- Your objective:
Filter the lines below, keeping each one that holds "agent".

Data in this exercise Block Start

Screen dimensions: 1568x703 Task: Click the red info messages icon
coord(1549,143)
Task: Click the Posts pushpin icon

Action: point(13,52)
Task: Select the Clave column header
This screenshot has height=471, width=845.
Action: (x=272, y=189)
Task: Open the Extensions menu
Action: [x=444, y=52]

Data in this exercise Block End
Data in this exercise Block Start

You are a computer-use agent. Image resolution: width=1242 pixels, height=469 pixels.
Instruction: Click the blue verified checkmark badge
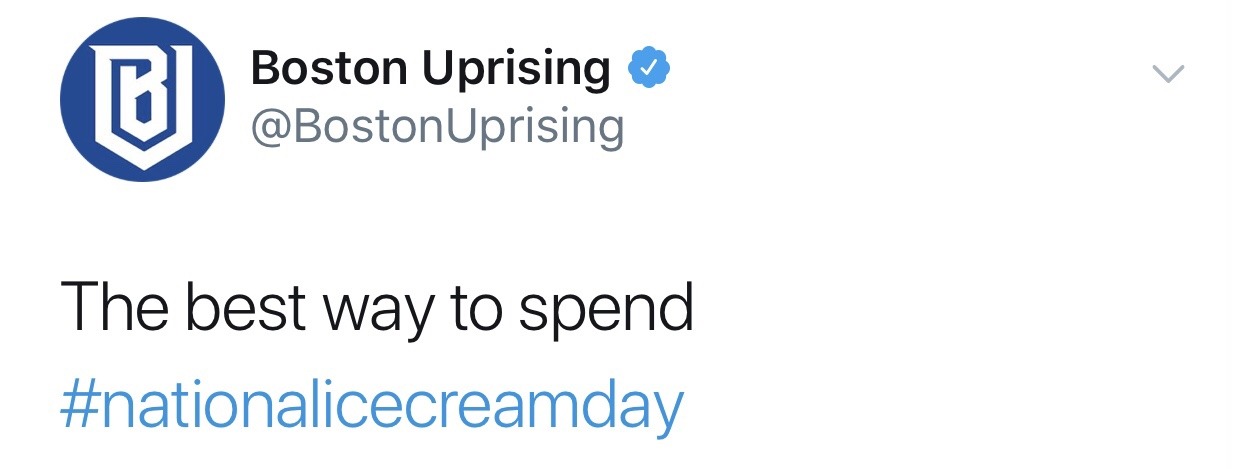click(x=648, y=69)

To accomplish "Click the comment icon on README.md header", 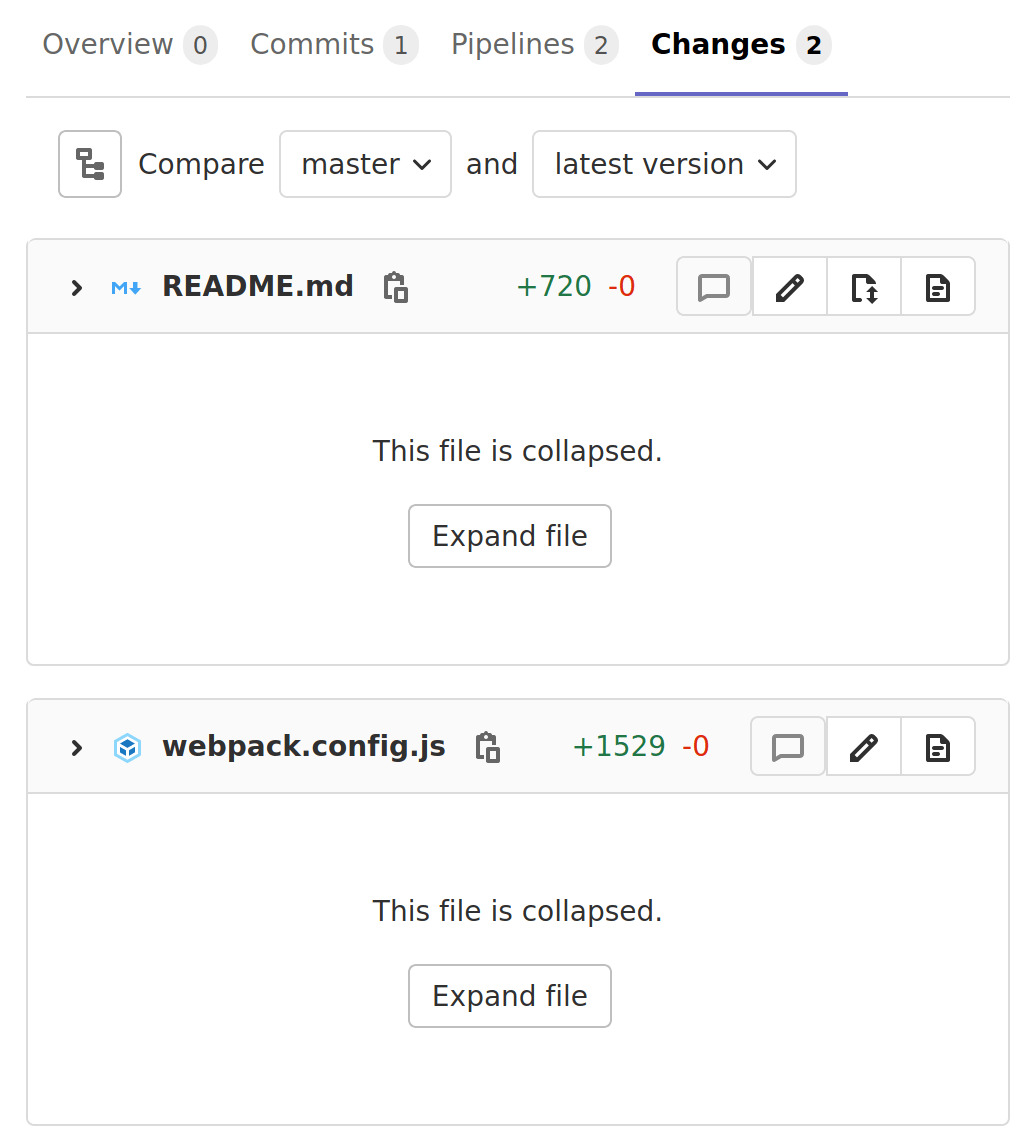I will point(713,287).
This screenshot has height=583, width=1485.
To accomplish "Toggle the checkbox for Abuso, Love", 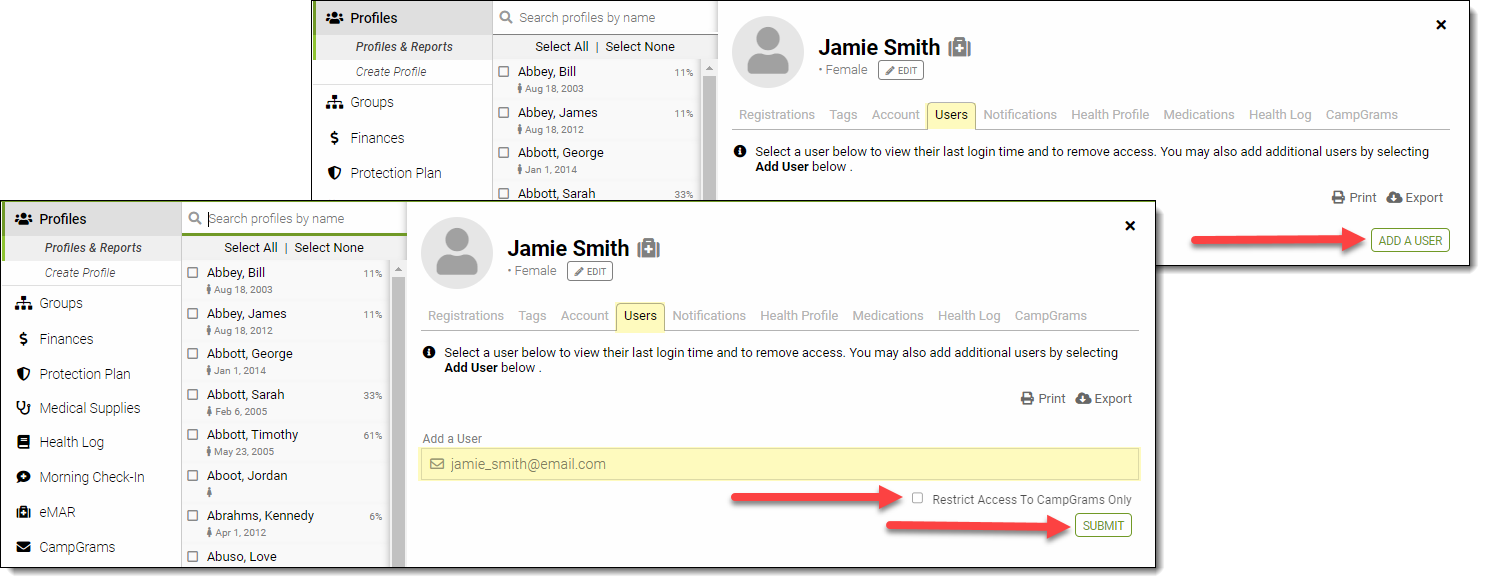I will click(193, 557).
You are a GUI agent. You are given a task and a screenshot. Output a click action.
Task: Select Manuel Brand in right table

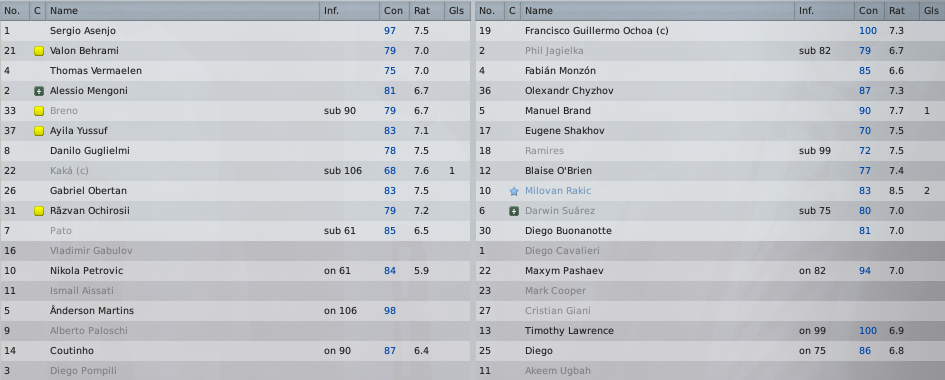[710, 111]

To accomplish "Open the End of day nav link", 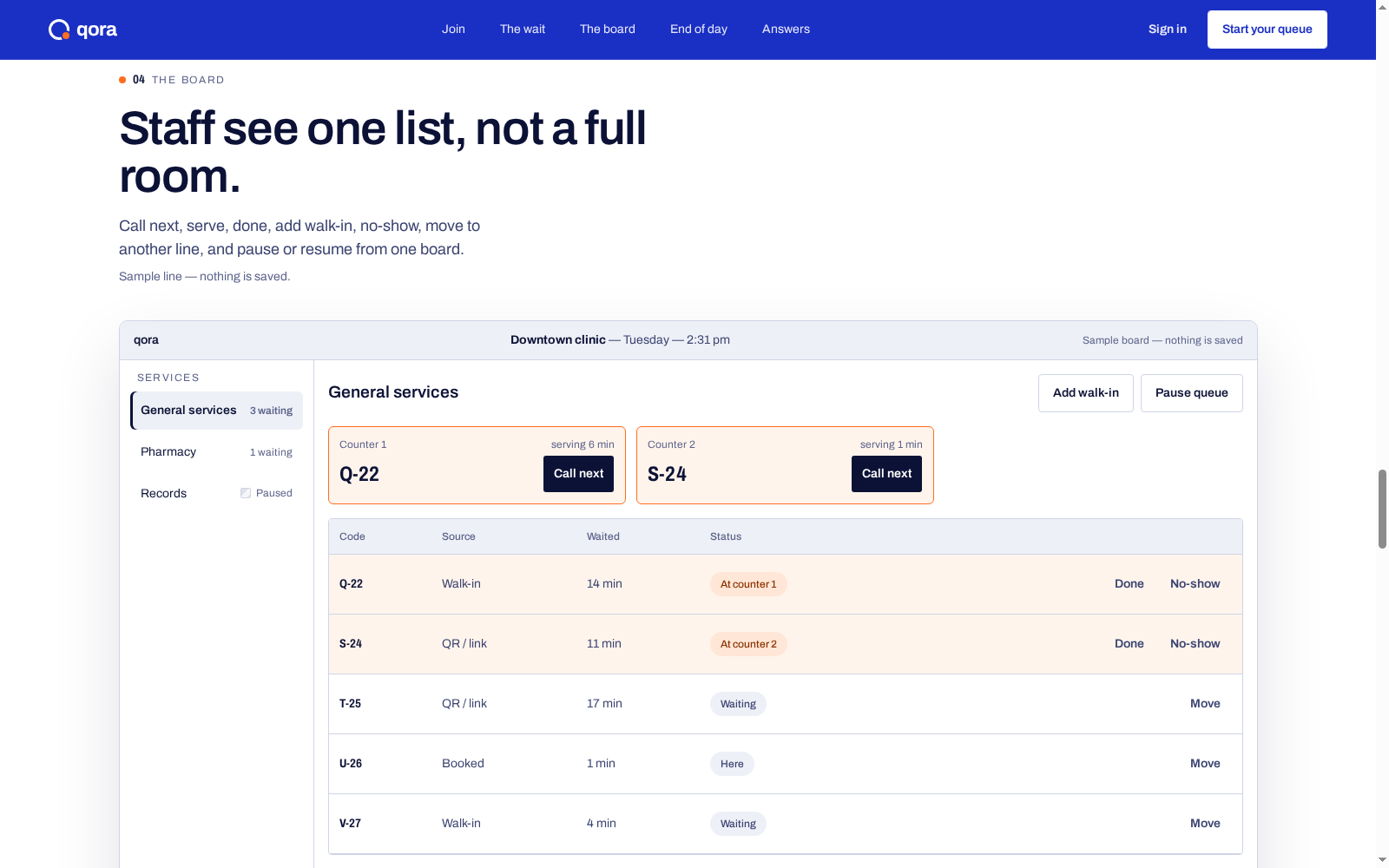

Data in this exercise Block End

- Output below:
You are a computer-use agent. Image resolution: width=1242 pixels, height=469 pixels.
You are a GUI agent. You are given a task and a screenshot. Output a click action.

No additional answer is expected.